Walking around the killing fields today is a somber, numbing experience. A large memorial stands in the center, filled to the top with skulls, each marked with the cause of death near their respective cracks and holes. Pits of mass graves lay scattered about, where clothing and bone fragments make their way to the surface with each rainy season. Glass cases contain the remnants picked up by the workers once the garments are fully unearthed by nature. Peering into the glass, blouses lay next to shorts meant for no older than a 3-year old. The killing tree leans in the center of the fields, covered in bracelets meant for remembrance. It's all very disturbing.

As is the case will all museums of this sort, we keep the remnants intact so as to educate the world, so this may never happen again. Similar to my reaction at the Dachau concentration camp outside Munich 5 years ago, I can’t help but have feelings of indignation that the world’s declarations of Never Again are bullshit. Repression and senseless murder continue to run rampant in our world. The scariest part of it all is that we are a part of the destruction, whether we realize it or not. Just as I was shocked to learn the U.S. role in the destruction of Cambodia and ultimate rise of the Khmer Rouge, you may also be shocked to learn just how much of a presence we currently have in Yemen, or at least above it. I encourage you to read up on our drone campaign there, and the impact on the innocent citizens, yes women and children, whose lives we’ve destroyed or ended. Or choose to ignore it, as it doesn’t quite fit the narrative that only the bad guys kill the innocent. Or that anything bad the country has ever done in the Middle East is George W. Bush’s fault. It’s imperative to realize that Cambodia wasn’t an aberration, Agent Orange wasn’t a one-off misstep. History repeats itself over and over again. Perhaps my children will go to a museum someday in Yemen or elsewhere in the Middle East and be disgusted by their country’s actions and impacts on faceless, indefensible victims, and the horror of daily life anticipating fire raining down from the heavens. I love my country and my fellow countrymen, but there comes a time when we all must look in the mirror and question whether actions that make sense today won’t be classified in the future as clearly misguided and detrimental.

I understand war is multifaceted, with no right answers.

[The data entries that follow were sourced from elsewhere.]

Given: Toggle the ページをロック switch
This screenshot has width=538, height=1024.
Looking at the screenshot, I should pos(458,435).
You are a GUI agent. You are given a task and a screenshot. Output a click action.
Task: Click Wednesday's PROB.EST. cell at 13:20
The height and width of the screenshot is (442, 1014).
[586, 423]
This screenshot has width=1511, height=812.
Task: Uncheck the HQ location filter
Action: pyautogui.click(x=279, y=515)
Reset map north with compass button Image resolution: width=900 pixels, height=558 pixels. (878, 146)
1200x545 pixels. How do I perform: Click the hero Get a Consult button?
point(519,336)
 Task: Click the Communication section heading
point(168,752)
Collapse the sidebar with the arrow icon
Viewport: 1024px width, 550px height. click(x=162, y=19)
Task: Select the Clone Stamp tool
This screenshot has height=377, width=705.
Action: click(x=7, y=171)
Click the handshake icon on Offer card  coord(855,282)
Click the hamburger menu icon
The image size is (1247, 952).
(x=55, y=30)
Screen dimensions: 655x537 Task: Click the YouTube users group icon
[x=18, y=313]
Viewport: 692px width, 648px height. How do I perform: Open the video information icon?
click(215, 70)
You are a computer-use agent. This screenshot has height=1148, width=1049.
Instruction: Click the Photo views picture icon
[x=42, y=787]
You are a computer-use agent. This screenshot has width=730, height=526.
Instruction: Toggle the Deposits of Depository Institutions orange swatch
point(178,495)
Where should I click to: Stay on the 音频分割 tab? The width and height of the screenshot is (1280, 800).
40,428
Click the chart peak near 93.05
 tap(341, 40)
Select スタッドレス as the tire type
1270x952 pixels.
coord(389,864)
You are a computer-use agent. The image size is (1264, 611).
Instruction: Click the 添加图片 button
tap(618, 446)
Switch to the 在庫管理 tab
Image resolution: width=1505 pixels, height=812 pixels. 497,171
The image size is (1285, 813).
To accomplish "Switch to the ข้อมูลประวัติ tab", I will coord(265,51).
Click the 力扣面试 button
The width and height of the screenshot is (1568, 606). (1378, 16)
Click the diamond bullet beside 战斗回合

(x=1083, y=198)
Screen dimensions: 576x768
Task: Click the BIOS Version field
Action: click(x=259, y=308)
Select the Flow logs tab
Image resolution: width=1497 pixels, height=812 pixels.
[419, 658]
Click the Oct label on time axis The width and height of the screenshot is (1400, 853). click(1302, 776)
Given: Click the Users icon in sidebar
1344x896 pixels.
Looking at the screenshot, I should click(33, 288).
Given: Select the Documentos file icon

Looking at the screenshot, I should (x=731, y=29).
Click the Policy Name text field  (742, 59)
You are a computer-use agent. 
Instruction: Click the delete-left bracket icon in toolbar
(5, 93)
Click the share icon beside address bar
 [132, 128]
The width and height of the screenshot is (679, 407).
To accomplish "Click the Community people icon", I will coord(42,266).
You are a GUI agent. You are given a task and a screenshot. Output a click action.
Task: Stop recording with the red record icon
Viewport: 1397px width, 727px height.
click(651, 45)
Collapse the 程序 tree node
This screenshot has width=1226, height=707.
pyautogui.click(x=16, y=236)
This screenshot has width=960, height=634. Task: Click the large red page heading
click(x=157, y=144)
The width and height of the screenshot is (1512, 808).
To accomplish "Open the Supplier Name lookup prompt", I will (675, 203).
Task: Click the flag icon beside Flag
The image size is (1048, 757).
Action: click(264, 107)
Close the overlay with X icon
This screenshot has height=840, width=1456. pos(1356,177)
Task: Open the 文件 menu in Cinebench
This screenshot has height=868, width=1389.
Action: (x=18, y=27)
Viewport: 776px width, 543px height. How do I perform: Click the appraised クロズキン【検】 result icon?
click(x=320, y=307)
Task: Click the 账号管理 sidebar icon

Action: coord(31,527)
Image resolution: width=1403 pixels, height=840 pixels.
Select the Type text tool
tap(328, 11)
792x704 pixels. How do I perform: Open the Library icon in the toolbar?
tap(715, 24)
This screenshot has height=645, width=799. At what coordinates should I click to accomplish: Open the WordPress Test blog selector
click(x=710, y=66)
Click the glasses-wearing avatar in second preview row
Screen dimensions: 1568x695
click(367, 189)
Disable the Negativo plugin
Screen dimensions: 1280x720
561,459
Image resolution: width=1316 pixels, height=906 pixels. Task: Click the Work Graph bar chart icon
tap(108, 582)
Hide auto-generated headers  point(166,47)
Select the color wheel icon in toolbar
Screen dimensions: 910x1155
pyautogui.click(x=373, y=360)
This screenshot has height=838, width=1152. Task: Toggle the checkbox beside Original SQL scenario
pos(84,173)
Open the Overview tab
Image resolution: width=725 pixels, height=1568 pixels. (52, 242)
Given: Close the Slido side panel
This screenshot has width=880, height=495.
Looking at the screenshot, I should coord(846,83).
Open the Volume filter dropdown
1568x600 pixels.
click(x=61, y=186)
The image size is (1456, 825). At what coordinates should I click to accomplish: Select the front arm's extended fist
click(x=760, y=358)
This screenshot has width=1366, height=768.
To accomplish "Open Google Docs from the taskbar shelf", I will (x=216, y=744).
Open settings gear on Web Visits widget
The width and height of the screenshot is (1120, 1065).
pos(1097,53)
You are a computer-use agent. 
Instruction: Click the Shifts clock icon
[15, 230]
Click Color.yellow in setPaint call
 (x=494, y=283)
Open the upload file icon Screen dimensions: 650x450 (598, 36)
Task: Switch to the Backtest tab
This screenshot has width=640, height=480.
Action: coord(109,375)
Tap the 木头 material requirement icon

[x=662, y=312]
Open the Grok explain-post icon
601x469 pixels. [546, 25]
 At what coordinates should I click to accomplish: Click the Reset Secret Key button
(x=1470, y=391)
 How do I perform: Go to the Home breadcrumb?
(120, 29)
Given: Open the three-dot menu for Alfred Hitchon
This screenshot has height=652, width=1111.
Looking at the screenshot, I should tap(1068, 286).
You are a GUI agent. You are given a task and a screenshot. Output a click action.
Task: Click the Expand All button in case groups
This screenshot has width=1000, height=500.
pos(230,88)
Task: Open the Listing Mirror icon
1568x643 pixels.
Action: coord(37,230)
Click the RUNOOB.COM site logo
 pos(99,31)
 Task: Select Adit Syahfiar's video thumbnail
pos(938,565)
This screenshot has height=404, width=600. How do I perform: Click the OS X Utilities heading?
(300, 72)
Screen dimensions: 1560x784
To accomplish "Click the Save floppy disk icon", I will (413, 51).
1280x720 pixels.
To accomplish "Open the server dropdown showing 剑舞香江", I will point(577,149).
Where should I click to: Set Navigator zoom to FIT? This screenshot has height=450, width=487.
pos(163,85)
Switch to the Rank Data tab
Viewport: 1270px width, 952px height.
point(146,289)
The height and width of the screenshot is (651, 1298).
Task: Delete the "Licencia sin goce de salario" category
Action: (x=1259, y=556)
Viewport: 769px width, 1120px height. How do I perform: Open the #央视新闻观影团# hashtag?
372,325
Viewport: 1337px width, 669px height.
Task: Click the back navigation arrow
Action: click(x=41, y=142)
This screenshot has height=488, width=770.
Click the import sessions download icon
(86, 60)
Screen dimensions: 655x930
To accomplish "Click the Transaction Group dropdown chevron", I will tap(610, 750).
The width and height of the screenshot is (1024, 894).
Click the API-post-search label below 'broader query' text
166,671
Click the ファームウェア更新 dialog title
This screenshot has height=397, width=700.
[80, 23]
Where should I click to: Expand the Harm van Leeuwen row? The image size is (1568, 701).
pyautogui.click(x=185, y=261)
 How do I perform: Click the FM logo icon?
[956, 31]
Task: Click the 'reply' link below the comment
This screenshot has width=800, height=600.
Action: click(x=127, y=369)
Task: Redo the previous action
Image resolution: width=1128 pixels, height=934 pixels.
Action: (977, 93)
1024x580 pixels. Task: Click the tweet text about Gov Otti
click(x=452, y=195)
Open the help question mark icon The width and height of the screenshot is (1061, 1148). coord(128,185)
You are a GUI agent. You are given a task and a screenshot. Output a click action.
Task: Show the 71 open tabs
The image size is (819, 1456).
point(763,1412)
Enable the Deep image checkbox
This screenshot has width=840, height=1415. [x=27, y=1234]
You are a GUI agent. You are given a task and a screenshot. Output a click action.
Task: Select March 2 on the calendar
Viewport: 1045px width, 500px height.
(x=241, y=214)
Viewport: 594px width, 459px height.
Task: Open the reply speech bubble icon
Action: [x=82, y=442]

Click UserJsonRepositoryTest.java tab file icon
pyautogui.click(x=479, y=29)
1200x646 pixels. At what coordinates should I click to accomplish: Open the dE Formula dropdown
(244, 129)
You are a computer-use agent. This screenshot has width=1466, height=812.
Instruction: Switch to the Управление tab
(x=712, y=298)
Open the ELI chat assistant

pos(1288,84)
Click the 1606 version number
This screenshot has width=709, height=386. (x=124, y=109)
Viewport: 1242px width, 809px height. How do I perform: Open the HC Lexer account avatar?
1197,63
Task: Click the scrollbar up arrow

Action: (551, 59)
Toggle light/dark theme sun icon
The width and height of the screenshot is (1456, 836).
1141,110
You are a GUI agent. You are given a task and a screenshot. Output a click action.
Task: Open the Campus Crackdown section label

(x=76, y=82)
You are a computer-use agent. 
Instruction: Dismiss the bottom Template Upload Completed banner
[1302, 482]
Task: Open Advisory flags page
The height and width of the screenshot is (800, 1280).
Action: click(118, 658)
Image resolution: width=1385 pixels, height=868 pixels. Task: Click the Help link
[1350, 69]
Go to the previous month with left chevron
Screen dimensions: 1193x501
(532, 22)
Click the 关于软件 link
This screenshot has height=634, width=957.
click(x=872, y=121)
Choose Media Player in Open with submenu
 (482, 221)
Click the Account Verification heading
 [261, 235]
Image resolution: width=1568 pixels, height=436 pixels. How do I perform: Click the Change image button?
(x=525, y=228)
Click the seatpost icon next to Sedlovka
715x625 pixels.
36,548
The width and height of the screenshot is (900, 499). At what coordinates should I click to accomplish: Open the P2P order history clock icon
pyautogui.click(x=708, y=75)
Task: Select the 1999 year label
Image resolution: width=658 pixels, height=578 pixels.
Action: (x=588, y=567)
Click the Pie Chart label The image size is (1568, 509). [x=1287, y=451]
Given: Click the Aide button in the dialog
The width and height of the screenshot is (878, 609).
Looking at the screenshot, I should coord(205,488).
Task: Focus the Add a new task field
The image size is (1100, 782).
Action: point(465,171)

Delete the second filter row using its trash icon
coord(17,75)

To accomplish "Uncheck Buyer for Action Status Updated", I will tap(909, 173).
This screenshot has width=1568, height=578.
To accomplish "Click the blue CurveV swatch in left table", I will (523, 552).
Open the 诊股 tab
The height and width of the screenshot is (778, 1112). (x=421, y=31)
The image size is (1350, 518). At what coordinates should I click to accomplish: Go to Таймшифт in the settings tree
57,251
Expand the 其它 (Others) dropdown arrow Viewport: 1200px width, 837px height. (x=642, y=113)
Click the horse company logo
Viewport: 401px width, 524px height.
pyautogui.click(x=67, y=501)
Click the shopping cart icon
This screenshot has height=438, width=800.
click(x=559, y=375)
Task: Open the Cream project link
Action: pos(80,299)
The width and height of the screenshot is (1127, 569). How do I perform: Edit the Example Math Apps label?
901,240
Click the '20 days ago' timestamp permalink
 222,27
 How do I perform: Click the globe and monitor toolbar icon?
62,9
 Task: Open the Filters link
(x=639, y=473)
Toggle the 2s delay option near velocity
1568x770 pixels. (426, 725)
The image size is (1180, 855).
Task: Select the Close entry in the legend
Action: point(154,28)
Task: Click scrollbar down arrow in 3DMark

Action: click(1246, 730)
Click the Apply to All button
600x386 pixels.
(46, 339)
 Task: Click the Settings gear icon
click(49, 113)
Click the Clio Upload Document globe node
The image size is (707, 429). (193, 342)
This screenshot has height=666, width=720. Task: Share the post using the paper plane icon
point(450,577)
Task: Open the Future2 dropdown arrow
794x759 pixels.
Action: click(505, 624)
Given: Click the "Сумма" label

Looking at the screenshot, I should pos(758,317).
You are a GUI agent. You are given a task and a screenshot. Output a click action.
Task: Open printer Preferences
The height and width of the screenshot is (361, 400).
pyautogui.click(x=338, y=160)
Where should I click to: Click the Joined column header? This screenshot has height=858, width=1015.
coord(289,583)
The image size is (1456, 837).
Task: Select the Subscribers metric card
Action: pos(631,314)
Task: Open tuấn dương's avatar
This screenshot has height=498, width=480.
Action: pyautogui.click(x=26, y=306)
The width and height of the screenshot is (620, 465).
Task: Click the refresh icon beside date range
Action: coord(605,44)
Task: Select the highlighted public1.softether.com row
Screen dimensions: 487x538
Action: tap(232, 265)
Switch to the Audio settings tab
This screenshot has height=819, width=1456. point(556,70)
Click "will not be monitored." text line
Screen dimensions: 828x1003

I won’t sit here and pretend like I could even begin to craft the right strategies, even with hindsight. The aftermath of such wars, though, as was the case with the Khmer Rouge, are so regularly accepted as inherently evil and deplorable that it goes without saying that exterminating 25% of a population for no other reason other than they were simply unwanted can in no way be viewed with a different lens and found to be justified. I challenge you, then, as an American, to look inward at what we’ve accepted as the norm in our society, in the name of freedom, rights, and choice. As a rule, the trauma of the killing tree is not all that different than that of a terminated pregnancy inside the womb. Depending on which statistics you trust, the current rate of pregnancies that end in abortion is around 20%. That is to say that we are currently missing around 20% of the people that at one time had the potential to live and breathe and prosper in our free society. It confuses me when I watch the country celebrate the ability to produce such a statistic. I speak not of celebrating the act of abortion itself, but rather the right to choose who lives and who dies, for the betterment of an individual. Is this something to celebrate, to fight for? The right to exterminate a human that is unwanted or that we feel cannot be taken care of? This isn’t an argument for being Pro-Life or Pro-Choice, but rather a plead for an introspection and realization that we can we can do better as a country, especially with the support of our own people, the marginalized, the ones that have no voice for themselves, and especially the ones that feel they are left with no other options.

Perhaps one day the world will recognize even more lost generations, and Never Again may be more than just a feeble catch-phrase to make us feel better about our feigned vows to open our eyes during the next atrocity.